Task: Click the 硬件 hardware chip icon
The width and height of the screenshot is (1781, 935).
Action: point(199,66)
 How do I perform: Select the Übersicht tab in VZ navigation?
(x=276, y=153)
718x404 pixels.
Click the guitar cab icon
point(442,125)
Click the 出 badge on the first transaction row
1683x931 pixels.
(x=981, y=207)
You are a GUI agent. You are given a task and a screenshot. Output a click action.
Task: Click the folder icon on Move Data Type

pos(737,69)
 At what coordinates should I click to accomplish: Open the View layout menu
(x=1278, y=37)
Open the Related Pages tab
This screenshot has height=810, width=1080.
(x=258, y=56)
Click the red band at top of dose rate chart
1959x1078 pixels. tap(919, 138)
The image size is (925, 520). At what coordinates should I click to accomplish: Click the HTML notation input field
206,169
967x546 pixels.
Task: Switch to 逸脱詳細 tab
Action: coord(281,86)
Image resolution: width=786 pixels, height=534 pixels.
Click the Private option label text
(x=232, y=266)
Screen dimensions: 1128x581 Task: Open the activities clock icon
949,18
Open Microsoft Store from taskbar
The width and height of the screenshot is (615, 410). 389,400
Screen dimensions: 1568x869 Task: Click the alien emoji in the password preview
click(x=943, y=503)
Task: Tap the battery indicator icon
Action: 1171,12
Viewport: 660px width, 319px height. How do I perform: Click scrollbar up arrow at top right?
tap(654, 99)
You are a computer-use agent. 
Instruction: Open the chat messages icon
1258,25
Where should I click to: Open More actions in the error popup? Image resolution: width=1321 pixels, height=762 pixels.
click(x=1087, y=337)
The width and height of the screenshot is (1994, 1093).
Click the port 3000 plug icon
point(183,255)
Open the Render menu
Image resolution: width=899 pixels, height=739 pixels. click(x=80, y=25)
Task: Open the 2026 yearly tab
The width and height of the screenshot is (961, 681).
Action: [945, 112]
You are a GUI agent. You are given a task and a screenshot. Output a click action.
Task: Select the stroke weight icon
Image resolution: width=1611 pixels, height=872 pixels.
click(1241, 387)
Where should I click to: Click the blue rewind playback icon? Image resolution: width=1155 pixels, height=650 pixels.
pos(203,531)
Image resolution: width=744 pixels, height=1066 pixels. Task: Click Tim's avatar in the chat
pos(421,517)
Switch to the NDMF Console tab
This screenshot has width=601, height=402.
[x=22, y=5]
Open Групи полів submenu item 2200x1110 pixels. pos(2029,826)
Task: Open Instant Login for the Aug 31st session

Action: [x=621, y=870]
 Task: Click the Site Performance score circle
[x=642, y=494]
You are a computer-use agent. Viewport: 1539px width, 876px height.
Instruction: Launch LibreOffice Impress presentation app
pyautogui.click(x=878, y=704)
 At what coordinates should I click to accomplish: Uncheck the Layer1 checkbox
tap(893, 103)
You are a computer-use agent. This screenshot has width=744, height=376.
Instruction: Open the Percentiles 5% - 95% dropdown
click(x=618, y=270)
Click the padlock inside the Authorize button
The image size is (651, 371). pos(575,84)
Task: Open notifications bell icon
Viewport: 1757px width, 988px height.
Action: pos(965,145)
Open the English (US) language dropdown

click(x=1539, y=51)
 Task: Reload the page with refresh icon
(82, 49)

************

Write down, word for word, the lines above from the one containing "You are a computer-use agent. Viewport: 1539px" through the one containing "You are a computer-use agent. This", both ends included.

You are a computer-use agent. Viewport: 1539px width, 876px height.
Instruction: Launch LibreOffice Impress presentation app
pyautogui.click(x=878, y=704)
 At what coordinates should I click to accomplish: Uncheck the Layer1 checkbox
tap(893, 103)
You are a computer-use agent. This screenshot has width=744, height=376.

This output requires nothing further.